### Assignment
Take the records below and set down exactly the lines from the one with "Click the three-dots See more button" to the one with "The width and", ends included; do not copy the pictures.

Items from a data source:

◆ ◆ ◆ ◆ ◆ ◆ ◆

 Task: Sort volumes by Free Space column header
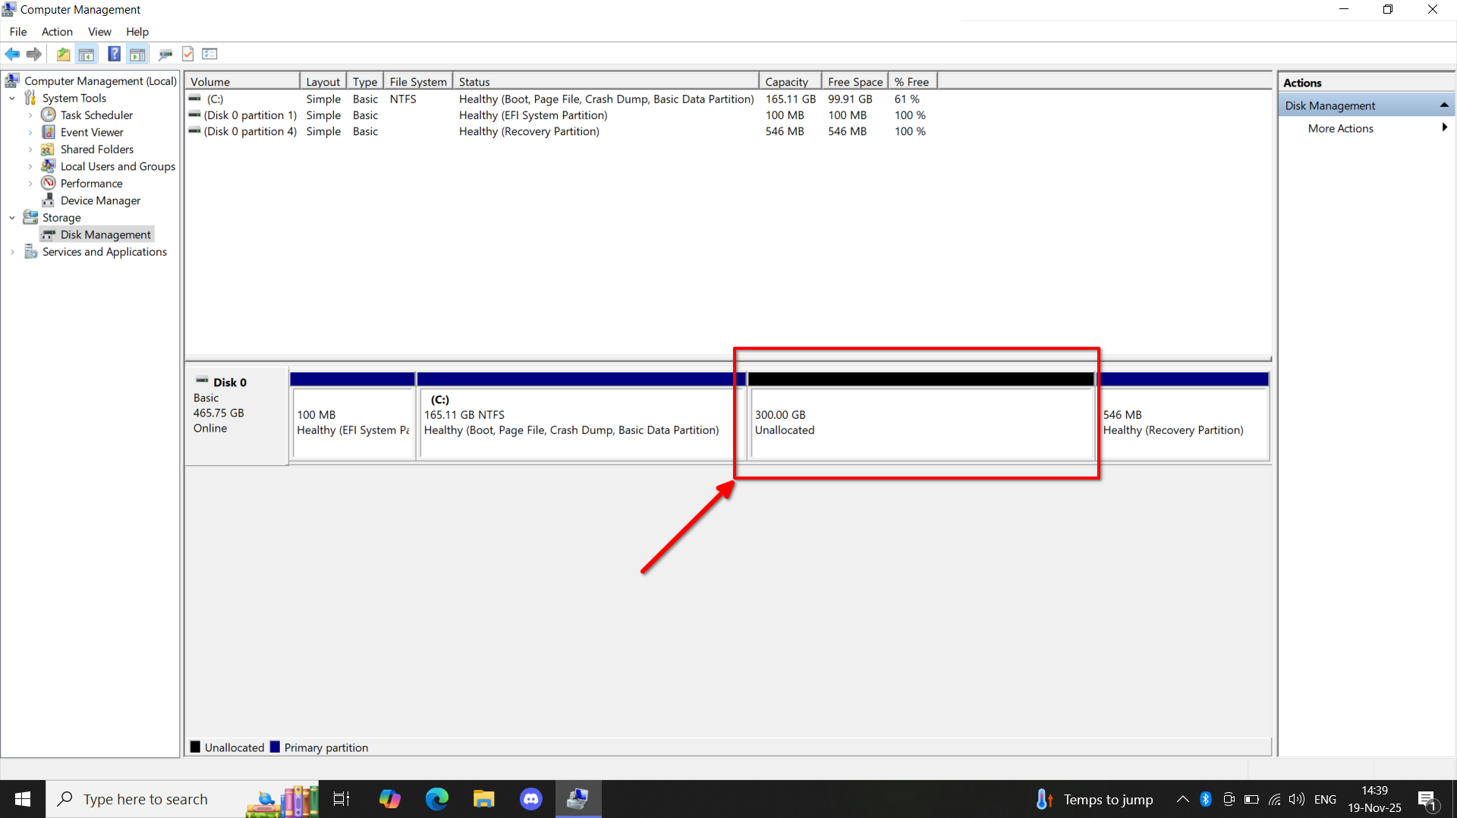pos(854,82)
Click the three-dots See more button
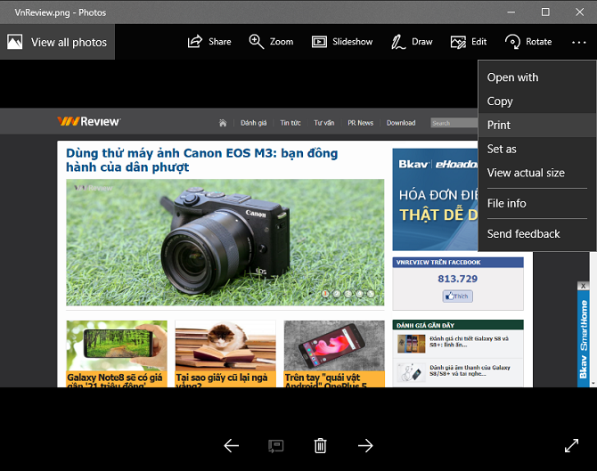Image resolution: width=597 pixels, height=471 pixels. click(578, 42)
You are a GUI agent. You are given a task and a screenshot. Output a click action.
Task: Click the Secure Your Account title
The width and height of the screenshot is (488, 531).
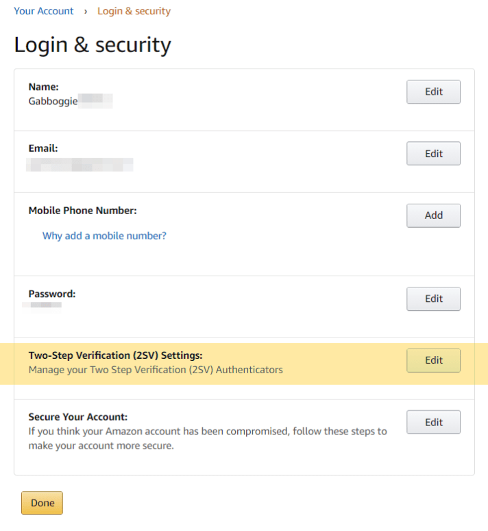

◆ ◆ ◆ ◆ ◆ ◆ ◆

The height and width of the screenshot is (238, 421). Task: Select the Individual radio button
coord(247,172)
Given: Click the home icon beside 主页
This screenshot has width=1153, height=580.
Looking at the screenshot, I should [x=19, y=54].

◆ ◆ ◆ ◆ ◆ ◆ ◆

### Response below
Click the three-dots See more button
Image resolution: width=597 pixels, height=471 pixels. click(578, 42)
You are a GUI agent. You are given a task and a screenshot. Output a click action.
Task: Click the Secure Your Account title
The width and height of the screenshot is (488, 531).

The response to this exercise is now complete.